Na Paraíba, ao ter notícia do crime, a multidão ia
para as ruas, expandindo-se em depredações contra os adversários. Perto de
duzentos presos saíam da cadeia pública, e reunindo-se à turba enfurecida,
caíam sobre as propriedades dos inimigos políticos, para destruí-las, para
reduzi-las à cinzas. De toda a parte, ouviam-se tiros, deflagração de bombas de
dinamite. As labaredas dos incêndios ateados pelo povo dentro em pouco subiam
na treva da noite, como se outra pira não parecesse digna do morto que todos
choravam. O governo nada podia fazer. A maior parte da polícia estava no
sertão, na luta contra José Pereira; o exército não saía dos quartéis, para não
irritar ainda mais, as expansões dessa noite trágica. Os próprios bombeiros não
acudiam aos incêndios, pois que a multidão lhes estragara os aparelhos no
desejo de evitar que pudessem atalhar a obra vingadora das chamas.
Imaginemos uma cidade, em que todos os habitantes
houvessem perdido, no mesmo dia e na mesma hora, o parente mais querido e mais
amigo. Reunamos todas essas almas augustiadas numa procissão colossal. Os
oradores trocam as palavras por soluços, que se comunicam aos ouvintes e
juntam-se no soluço enorme de toda a cidade; os músicos não conseguem tirar dos
pulmões o sopro necessário aos instrumentos, tanto é a comoção que lhes aperta
a garganta.
Quando o navio desamarrou de Cabedelo, trazendo para o
Rio o corpo do Presidente assassinado, a multidão imensa, acumulada no cais,
alucinada pela dor de quem sente partir-se o coração, exclamava, numa voz que o
desespero tornava soturna :
- ADEUS, ADEUS, ADEUS, JOÃO PESSOA !
Daí por diante, de Cabedelo ao Rio, as manifestações
repetem-se, num tom pouco menos dramático do que na Paraíba ou no Recife. Na
Capital da República, sob os olhos do governo do país, o cortejo que se formou
foi dos maiores que já desfilaram em tais circunstâncias. Nenhuma caravana
política de tantas que percorreram o Brasil na propaganda das candidaturas
aliancistas, pôde fazer pela causa o que esse cortejo fúnebre vai conseguindo.
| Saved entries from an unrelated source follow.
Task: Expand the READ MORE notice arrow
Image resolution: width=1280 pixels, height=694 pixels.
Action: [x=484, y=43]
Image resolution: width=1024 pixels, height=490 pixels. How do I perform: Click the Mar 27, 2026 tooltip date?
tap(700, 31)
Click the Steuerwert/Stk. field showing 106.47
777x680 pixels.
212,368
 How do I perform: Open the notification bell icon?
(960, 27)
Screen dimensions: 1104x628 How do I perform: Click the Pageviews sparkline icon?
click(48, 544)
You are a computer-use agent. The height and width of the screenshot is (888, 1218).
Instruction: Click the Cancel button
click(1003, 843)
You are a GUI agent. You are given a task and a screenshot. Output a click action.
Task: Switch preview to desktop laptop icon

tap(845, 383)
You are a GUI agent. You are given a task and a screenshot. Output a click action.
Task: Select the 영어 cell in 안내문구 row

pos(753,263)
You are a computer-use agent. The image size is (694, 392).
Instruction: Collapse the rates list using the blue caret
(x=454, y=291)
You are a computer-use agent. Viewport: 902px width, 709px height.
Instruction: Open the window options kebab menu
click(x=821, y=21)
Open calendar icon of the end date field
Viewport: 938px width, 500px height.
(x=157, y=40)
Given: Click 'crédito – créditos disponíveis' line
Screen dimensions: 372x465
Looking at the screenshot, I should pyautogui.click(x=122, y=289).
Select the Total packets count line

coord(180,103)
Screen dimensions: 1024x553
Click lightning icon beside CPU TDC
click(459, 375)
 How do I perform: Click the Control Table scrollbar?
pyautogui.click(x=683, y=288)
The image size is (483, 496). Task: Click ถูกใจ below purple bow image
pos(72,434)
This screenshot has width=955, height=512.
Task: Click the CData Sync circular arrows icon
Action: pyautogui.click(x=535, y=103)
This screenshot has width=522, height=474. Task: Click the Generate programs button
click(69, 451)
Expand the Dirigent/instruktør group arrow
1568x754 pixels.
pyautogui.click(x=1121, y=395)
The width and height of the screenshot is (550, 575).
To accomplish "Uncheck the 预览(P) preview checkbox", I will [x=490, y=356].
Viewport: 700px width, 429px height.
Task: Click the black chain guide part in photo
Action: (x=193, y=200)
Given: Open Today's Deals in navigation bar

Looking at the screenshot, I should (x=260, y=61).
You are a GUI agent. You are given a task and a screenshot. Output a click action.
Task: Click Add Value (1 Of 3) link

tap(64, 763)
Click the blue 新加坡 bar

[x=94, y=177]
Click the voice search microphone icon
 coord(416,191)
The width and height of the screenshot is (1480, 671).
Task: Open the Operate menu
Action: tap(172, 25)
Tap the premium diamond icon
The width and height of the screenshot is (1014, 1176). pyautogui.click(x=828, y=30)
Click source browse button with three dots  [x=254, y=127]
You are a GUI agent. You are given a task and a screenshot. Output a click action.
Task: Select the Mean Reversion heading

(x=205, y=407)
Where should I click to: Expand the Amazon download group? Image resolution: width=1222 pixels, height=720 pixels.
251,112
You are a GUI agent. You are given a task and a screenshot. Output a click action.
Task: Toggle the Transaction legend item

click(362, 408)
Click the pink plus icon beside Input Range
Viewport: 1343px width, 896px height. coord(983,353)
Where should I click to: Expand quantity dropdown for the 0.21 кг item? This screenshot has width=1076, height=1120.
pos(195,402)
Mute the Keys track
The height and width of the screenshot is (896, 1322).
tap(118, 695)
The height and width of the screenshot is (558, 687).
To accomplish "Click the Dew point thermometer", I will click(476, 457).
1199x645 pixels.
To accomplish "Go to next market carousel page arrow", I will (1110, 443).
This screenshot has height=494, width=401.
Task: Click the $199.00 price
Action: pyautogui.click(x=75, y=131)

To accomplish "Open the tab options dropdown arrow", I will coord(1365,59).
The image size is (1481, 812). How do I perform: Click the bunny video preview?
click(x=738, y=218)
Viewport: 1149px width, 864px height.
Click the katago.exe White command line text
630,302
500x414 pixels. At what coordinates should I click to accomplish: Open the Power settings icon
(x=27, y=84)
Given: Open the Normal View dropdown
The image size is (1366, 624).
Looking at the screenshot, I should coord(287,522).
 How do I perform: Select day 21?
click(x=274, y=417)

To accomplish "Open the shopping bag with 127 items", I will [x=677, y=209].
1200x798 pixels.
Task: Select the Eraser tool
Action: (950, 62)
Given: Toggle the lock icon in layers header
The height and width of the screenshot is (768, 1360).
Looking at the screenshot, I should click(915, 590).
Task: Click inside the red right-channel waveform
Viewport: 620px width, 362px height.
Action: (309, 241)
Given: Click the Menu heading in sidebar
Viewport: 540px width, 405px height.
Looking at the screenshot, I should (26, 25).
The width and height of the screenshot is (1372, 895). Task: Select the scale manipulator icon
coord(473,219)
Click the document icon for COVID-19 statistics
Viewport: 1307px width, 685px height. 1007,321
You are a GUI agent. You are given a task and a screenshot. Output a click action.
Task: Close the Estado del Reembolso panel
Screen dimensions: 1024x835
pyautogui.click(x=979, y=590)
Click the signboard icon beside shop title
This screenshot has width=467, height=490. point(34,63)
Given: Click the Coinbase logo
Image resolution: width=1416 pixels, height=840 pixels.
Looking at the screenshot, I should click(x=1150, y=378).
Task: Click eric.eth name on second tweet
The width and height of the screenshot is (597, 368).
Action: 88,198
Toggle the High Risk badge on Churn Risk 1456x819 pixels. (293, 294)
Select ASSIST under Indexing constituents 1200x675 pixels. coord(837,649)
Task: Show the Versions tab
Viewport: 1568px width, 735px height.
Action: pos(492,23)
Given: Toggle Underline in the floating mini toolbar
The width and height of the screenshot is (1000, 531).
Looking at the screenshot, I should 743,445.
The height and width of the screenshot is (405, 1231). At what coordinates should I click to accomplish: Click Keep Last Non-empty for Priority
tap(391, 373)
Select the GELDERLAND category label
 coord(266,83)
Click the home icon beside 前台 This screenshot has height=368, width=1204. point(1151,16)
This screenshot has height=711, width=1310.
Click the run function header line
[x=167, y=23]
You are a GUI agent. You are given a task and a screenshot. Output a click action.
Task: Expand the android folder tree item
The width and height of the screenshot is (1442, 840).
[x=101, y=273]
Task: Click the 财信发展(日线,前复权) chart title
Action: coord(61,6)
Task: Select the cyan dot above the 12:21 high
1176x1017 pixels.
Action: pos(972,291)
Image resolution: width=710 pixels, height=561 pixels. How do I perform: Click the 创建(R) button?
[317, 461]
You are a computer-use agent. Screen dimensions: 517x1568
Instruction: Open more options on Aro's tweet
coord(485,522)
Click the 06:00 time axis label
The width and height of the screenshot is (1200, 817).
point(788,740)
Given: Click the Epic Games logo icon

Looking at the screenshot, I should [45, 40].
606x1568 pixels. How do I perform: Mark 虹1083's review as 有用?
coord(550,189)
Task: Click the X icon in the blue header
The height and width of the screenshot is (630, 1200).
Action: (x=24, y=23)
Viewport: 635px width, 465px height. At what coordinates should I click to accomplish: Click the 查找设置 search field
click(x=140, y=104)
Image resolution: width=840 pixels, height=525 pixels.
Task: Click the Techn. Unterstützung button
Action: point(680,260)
Na Câmara dos Deputados, abrindo o debate a propósito
do assassinato de João Pessoa, o líder gaúcho, sr. Lindolfo Color, no termo de
um libelo contra o sr. Washington Luiz, fazia vibrar no recinto uma imprecaução
acusadora: "Caim, que fizeste de teu irmão? Presidente da República, que
fizeste do Presidente da Paraíba?"
A exaltação de ânimos permitia o exagero, que,
concordava perfeitamente, com as exigências dessa hora dramática.